His mouth flattened. “You told me you never wanted to see me again. You told me I was a devil, a libertine, a rake, a— You made me swear upside down that I would leave you alone.” He shook his head incredulously. “You made me swear on my mother’s grave that I would pretend nothing had ever happened between us, that, should we ever meet again, I was to act as if we were polite strangers, that—”
“I didn’t mean it,” she said in a quiet voice. “I wanted you to pursue me, but I thought you’d think I was fast. I thought—”
He started to laugh. “You’re not serious.”
“I’m afraid I am.”
“You couldn’t have told me this a little earlier? Say five or so years ago? When it could have made a difference?”
She reared back. Was he telling her that it didn’t make a difference now? And if it didn’t, why had they been together in her bedroom last night? “I
shouldn’t have told you.”
“And you would have married me—if I’d gone to your father and asked for your hand?”
“I don’t know,” she said, giving a heartfelt sigh. “Yes, I would have. Of course I would. I’d have run off to China with you if you’d asked.”
He shook his head again, looking utterly bemused. “Even though I had already asked to see you again, and you had refused?”
“Which I did only because I was afraid you were only asking me because you’re such a gentleman.”
He exhaled and readjusted the reins he’d wrested from her hands. At his expert touch the horses redirected themselves into the ring. Julia studied him from the corner of her eye. Obviously it wasn’t easy for either of them to discuss the past.
“Julia,” he said in a low voice. “I’ve had enough experience with women since then that I actually do understand your logic. Or illogic.”
She took a breath. “Now you must think I am not only fast but also a fool. A fool with no morals and a loose tongue. A—”
“Why did you marry?” he demanded, his temper rising again as he remembered how furious he had been, how he’d practically set sail for India when he had heard about her intended marriage. He’d ridden halfway to the wharves like a wild man before realizing that Julia would have been wedded and bedded before he could reach India. That she had forbidden him to talk to her again.
“I married him because he asked me, and you didn’t.”
“I asked you to elope,” he said darkly.
“I didn’t think you meant it,” she said quietly. “Did you?”
“Probably.”
She lifted her brow. “Probably?

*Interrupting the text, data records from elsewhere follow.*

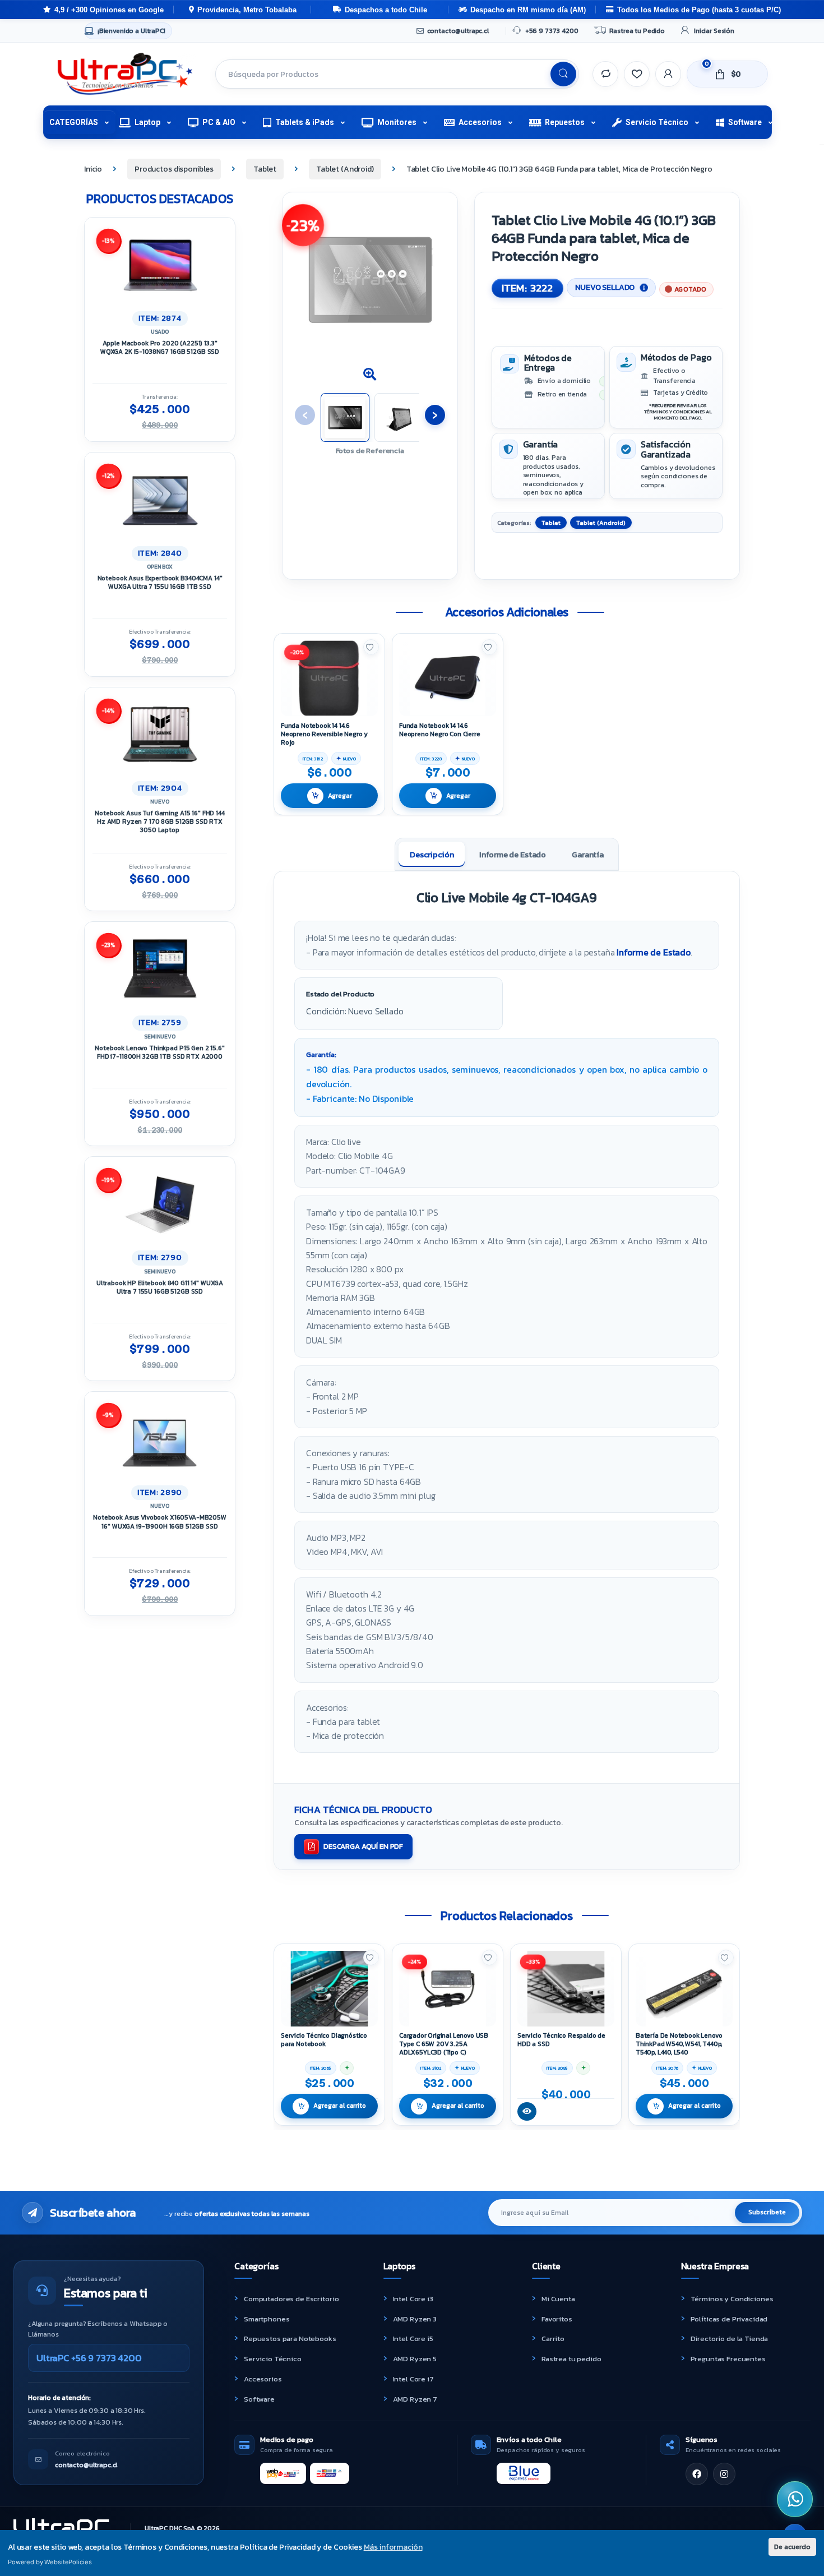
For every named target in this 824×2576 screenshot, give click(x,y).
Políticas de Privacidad (729, 2319)
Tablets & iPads (304, 122)
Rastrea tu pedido (571, 2358)
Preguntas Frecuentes (728, 2358)
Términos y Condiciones (732, 2298)
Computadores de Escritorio (291, 2298)
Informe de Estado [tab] (512, 854)
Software (745, 122)
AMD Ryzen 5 (415, 2358)
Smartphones (266, 2319)
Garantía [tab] (588, 854)
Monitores (396, 122)
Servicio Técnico (657, 122)
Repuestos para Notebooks (290, 2338)
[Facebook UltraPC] (697, 2474)
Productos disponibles (174, 169)
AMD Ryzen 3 (415, 2319)
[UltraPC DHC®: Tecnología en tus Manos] (124, 74)
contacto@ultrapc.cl (458, 31)
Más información (393, 2547)
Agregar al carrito (339, 2105)
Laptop (147, 122)
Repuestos (565, 122)
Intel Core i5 (413, 2338)
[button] (370, 374)
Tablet (264, 169)
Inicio (93, 169)
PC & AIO (218, 122)
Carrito (552, 2338)
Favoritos (556, 2319)
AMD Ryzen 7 (415, 2399)
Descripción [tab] (431, 854)
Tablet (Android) (345, 169)
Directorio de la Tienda (730, 2338)
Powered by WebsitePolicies (49, 2562)
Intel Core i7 (413, 2379)
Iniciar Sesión (714, 31)
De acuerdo (792, 2546)
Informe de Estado (654, 952)
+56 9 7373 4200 (551, 31)
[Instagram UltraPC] (724, 2474)
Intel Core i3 (413, 2298)
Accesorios (480, 122)
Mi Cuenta (558, 2298)
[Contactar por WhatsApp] (795, 2499)
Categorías (73, 122)
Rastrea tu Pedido (637, 31)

That doesn’t sound very definite, does it?”
“I thought you were coming back in a year,” he said, frowning at her.
“That was our original plan,” she said, frowning right back at him. “I thought you were planning to fight in India with your brother Brandon.”
“That was my original plan, but . . .” His face darkened as if he were on the verge of a violent outburst. “But Russell persuaded me to go to Portugal instead.”